Pixel coordinate grounding data:
###

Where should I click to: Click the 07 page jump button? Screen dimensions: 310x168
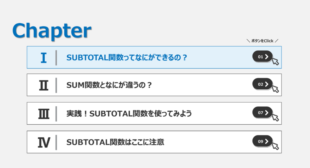pyautogui.click(x=263, y=112)
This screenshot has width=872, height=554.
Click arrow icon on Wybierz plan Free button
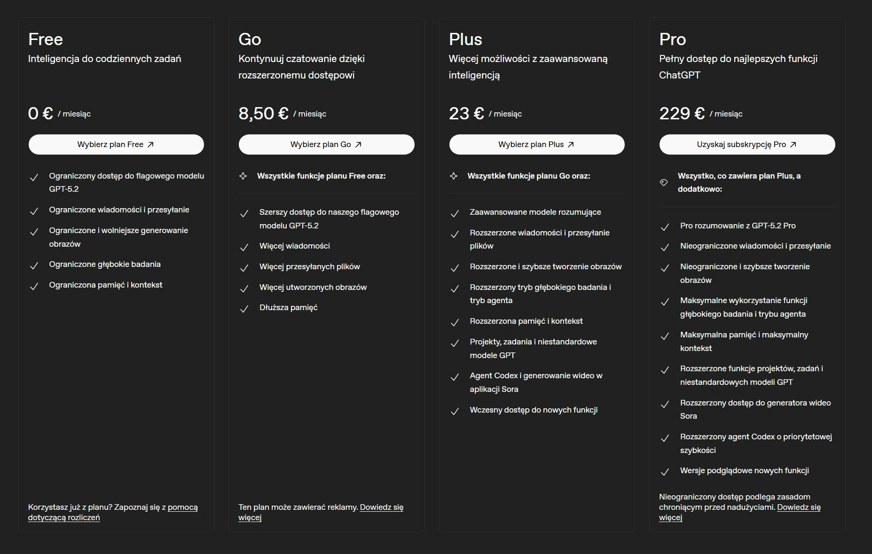(x=150, y=145)
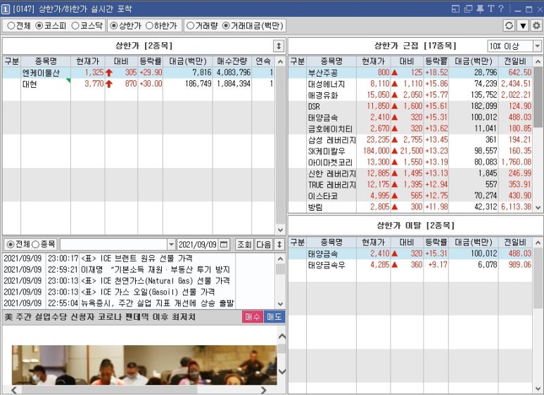The width and height of the screenshot is (544, 395).
Task: Open the calendar picker next to 2021/09/09
Action: point(224,245)
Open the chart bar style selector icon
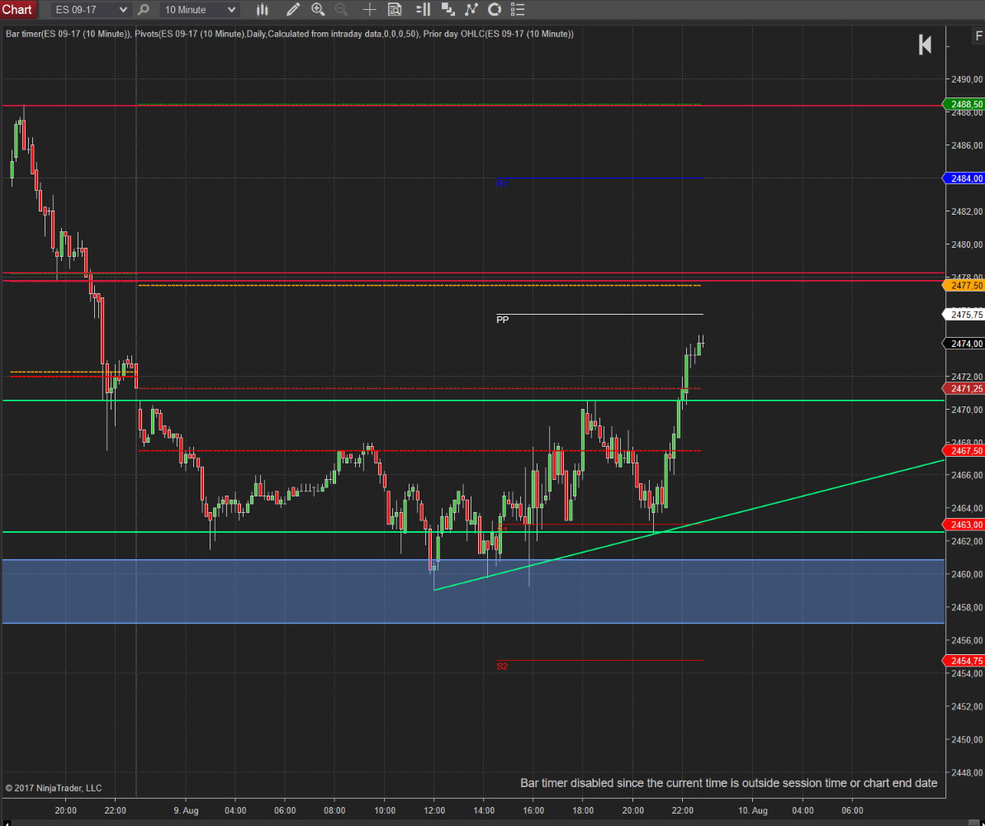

###

Problem description: Every entry above needs to be retyped exactly; drop the pictures.

Answer to this task:
Where should I click to: Click the 07 page jump button? Screen dimensions: 310x168
pyautogui.click(x=263, y=112)
This screenshot has width=872, height=554.
Click arrow icon on Wybierz plan Free button
(x=150, y=145)
The width and height of the screenshot is (544, 395).
Task: Open the calendar picker next to 2021/09/09
Action: point(224,245)
Open the chart bar style selector icon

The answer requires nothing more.